■ Goal of the exercise ■
Output every record exactly, apart from its images.

[Opening Exercise materials section]

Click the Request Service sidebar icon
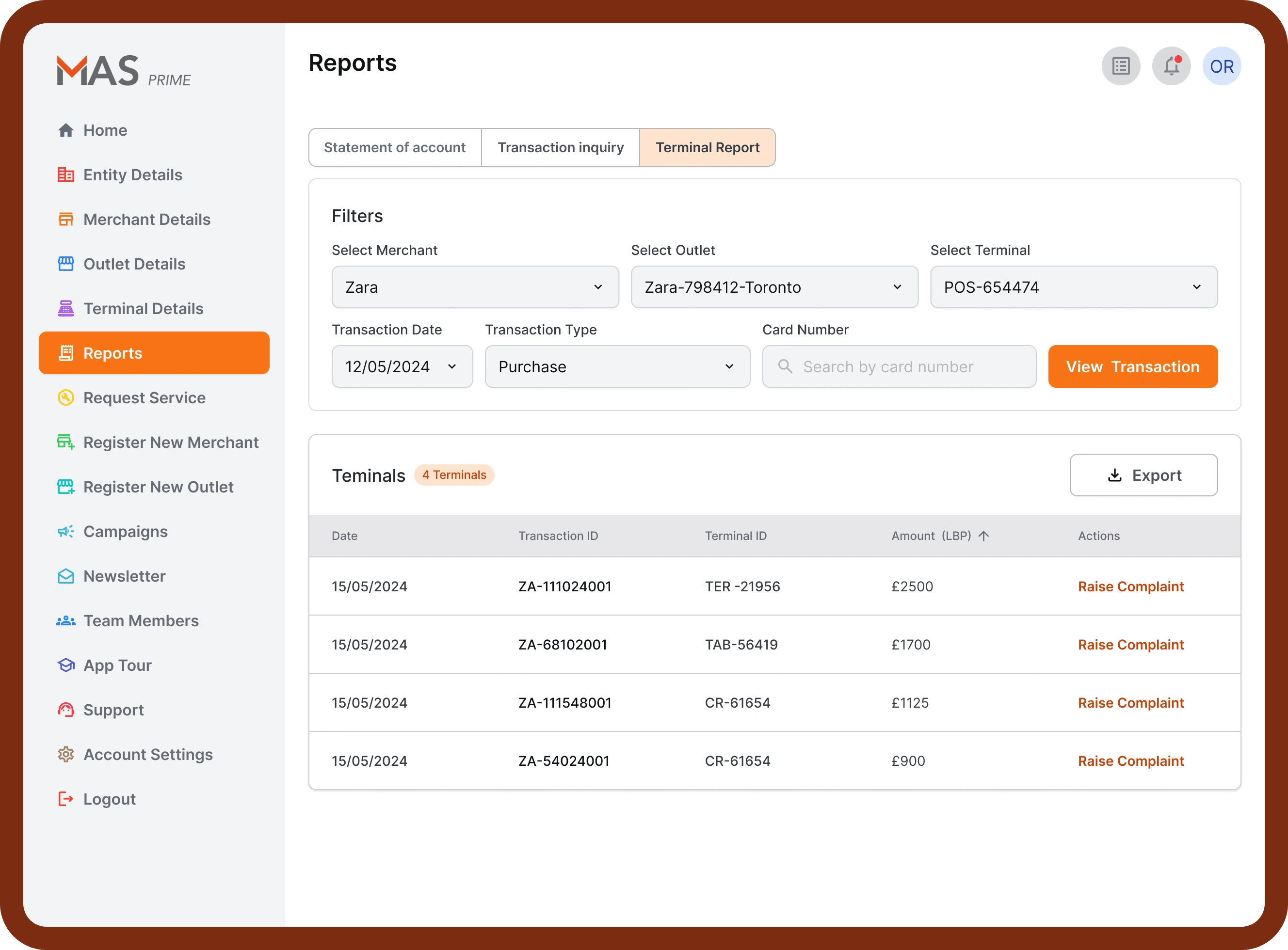pos(65,397)
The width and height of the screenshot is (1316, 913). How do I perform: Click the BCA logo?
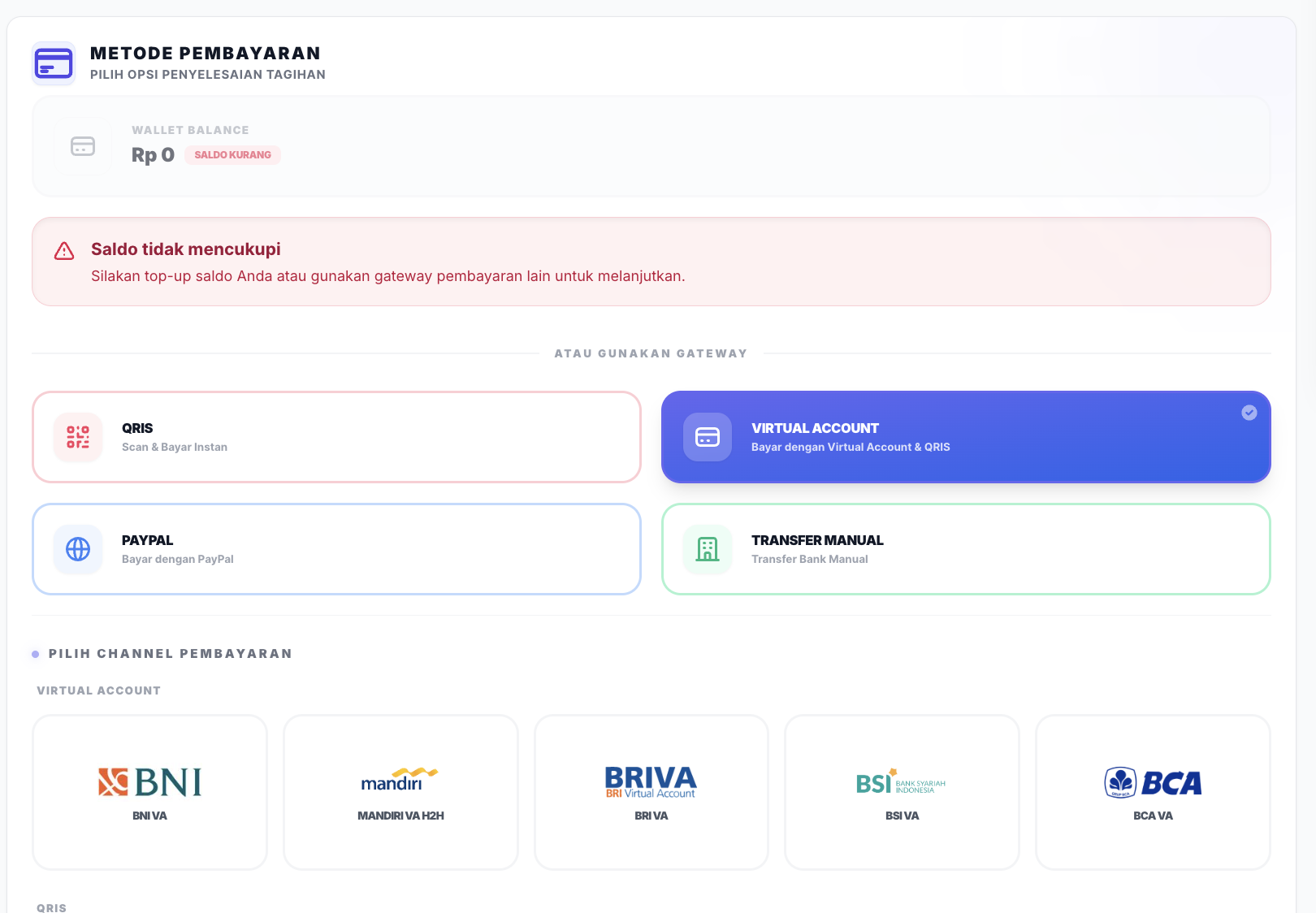click(1153, 782)
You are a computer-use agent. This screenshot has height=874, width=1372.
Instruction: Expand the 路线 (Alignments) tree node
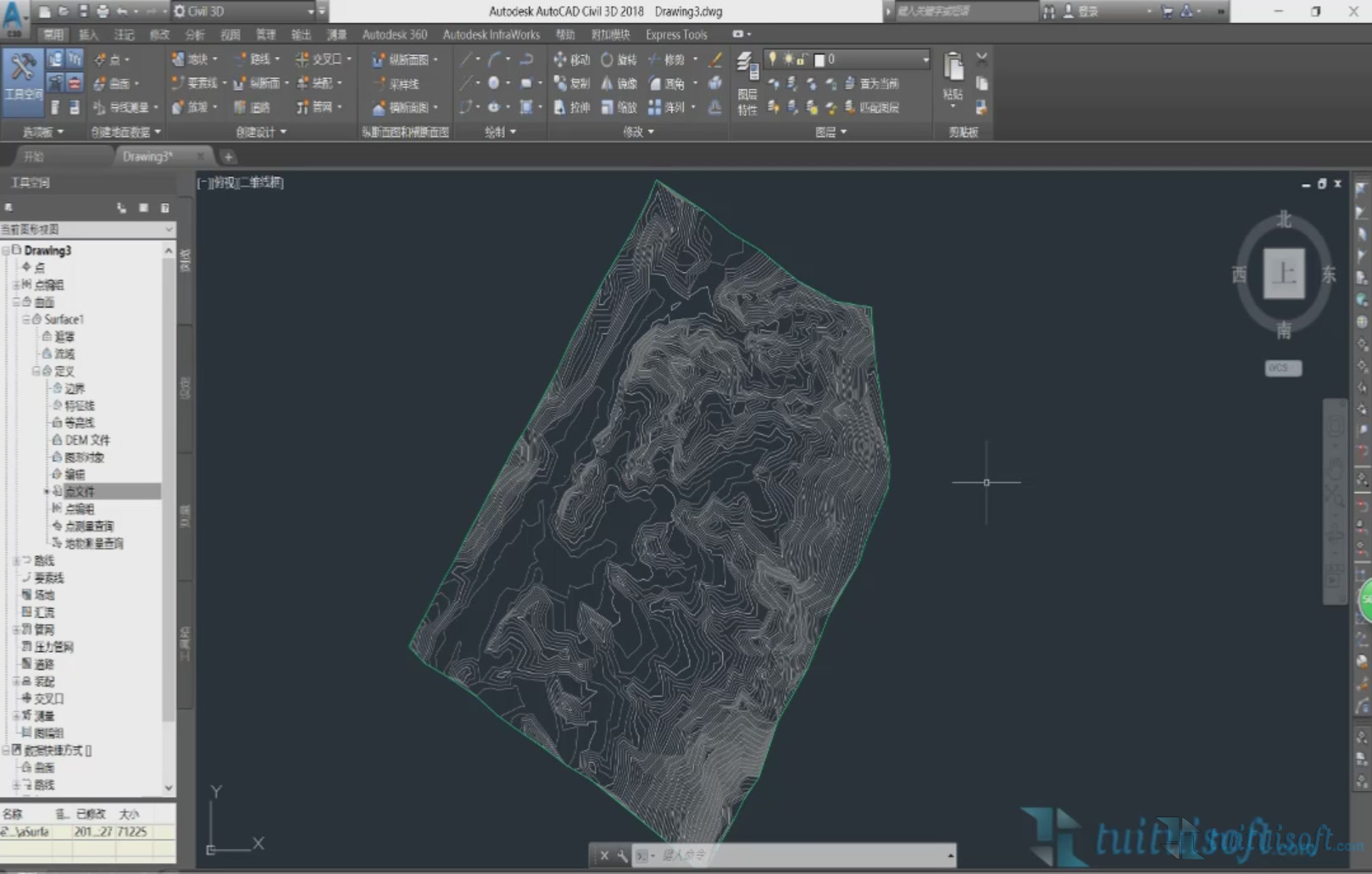pos(16,560)
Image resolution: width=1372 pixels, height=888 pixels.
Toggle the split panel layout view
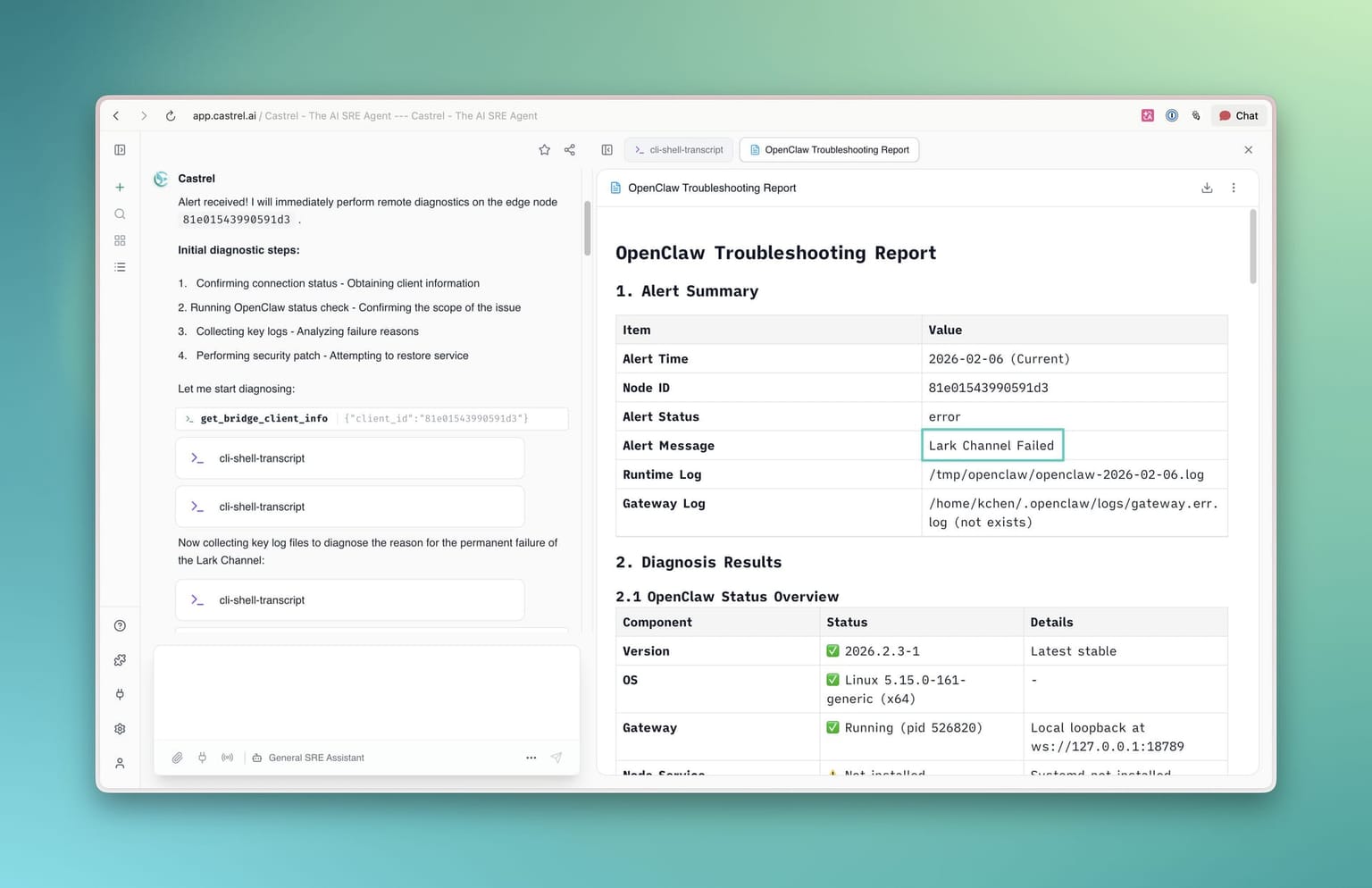coord(607,150)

[Closing Exercise materials section]

■ Your response ■
Click the Request Service sidebar icon
pos(65,397)
The width and height of the screenshot is (1316, 913). How do I perform: Click the BCA logo?
click(1153, 782)
You are a computer-use agent. This screenshot has height=874, width=1372.
Instruction: Expand the 路线 (Alignments) tree node
pos(16,560)
Image resolution: width=1372 pixels, height=888 pixels.
Toggle the split panel layout view
coord(607,150)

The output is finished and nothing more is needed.